Heems: A lot of people think the airport thing was a theme but it wasn't really planned out. It grew out of Redinho playing us beats, us listening, asking what he heard on it and then conceptualising around that. Those themes emerged from those conversations, from our friendship and from things we saw around us. Overall, the mission statement is about visibility and humanisation. 
Riz: It feels like quite a personal record. I didn't have much time to think or discuss themes. The name of the band already sets up a template, talking about appropriating and re-appropriating western pop culture, touching on exploitation and the ethics of how we qualify race. The political themes came from a very personal place, things we'd seen.
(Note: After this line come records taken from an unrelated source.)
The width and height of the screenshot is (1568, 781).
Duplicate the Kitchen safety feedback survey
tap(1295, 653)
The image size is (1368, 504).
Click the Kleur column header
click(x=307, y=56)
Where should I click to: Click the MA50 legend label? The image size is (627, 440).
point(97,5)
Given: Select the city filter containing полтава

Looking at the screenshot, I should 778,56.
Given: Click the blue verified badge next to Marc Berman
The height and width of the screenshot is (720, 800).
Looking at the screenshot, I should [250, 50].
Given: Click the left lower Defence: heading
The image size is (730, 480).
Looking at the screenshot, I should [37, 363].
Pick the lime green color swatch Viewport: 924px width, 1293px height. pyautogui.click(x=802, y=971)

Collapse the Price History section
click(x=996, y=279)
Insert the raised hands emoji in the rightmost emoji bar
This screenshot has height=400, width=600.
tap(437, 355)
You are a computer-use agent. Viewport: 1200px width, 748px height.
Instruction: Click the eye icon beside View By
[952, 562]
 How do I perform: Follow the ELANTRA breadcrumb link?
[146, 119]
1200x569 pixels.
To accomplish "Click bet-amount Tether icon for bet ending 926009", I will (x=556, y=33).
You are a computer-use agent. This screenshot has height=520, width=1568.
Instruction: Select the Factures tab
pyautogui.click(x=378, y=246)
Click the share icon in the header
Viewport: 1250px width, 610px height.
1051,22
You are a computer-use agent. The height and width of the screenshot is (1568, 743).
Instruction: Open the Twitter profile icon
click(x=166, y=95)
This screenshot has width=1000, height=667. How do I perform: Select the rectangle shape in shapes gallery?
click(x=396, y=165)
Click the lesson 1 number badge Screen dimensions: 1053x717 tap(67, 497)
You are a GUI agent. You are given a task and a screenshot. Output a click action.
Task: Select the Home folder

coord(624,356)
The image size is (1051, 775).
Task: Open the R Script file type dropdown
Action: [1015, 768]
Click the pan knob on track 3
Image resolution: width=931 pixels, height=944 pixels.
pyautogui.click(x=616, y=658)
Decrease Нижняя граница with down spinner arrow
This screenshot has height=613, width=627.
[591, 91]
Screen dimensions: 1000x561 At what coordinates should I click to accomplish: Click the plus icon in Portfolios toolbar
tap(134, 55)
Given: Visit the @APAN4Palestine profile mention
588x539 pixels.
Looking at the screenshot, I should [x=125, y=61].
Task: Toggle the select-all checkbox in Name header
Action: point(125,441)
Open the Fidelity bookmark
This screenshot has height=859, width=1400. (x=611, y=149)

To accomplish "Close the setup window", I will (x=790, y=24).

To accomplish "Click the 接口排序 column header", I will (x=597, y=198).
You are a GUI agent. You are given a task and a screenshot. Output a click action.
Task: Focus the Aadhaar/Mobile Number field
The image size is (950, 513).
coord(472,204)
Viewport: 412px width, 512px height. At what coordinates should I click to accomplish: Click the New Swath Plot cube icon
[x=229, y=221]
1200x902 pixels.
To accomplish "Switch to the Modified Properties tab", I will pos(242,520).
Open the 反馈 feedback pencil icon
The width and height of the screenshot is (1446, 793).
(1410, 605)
We're having these big conversations at the moment – about representation, inclusion, diversity in the arts. Where do you think Swet Shop Boys sits in the conversation, if anywhere?
Heems: We're trying to be a part of that conversation. We've been excluded from the larger conversation for so long. Solange's album title, A Seat At The Table, says it all.

Given how busy you've both been and how dark 2016 has been, what does downtime look like for you guys? What are your self-care routines?
Heems: Downtime and coping are two different things. Downtime for me is hanging out with my nieces. Coping is hoping for a better future than what's been set up for them with the current election. 
Riz: I've got to be honest, I should probably be taking better care of myself than I am. I'm just working all the time. That's all I do right now. That's everything I'm doing. So if you could advise me…
Heems: We should have a spa day.
Riz: Why aren't we doing this from a jacuzzi? Everyone's fired…

I have a kid. Maybe you should have a kid. That'll force you to have some downtime.
Heems: Yeah man. That's me, getting back to the crib and hanging out with my nieces. But the downtime just makes me want to work more and make more art, make it a better world for them. So even though it's technically downtime, I'm still processing all these issues. How do I contribute and make the world better for these young brown kids?
Riz: Things are at a crunch point. There's no time to chill.

There's a lot of information on the album about India and Pakistan and bringing them together. What are you hoping this album does for South Asian identity and representation?
Riz: This is an album I wish existed when I was a kid.  With the US election coming up, the conversation about immigration where it's at, and what we've seen with Brexit, I kind of feel like no matter who wins, we've all lost. What do you think happens after the election? Is Pandora's box open?
Heems: I think for the people who are leaning in the correct direction, which is the left direction as far as I'm concerned, I don't think much will change. It's about the right trying to figure out where they are and process what has happened with them. Because they're much more of a shambles. I hope the left goes more left and realises that Bernie Sanders' successes were important. And I think America has to question its two party system.
Riz: I think we are in scary times, man. When you open up that box, I don't know if it all goes away again. You have to burn everything to the ground before you can start again. I've said it before, but there's definitely parallels with what went on in the 1930s in terms of political polarisation and rising inequality and systematically scapegoating minorities. So what happens after the election, I can't help but feel like we're headed for really dark times. We're already living in a world war. It's just an asymmetrical world war.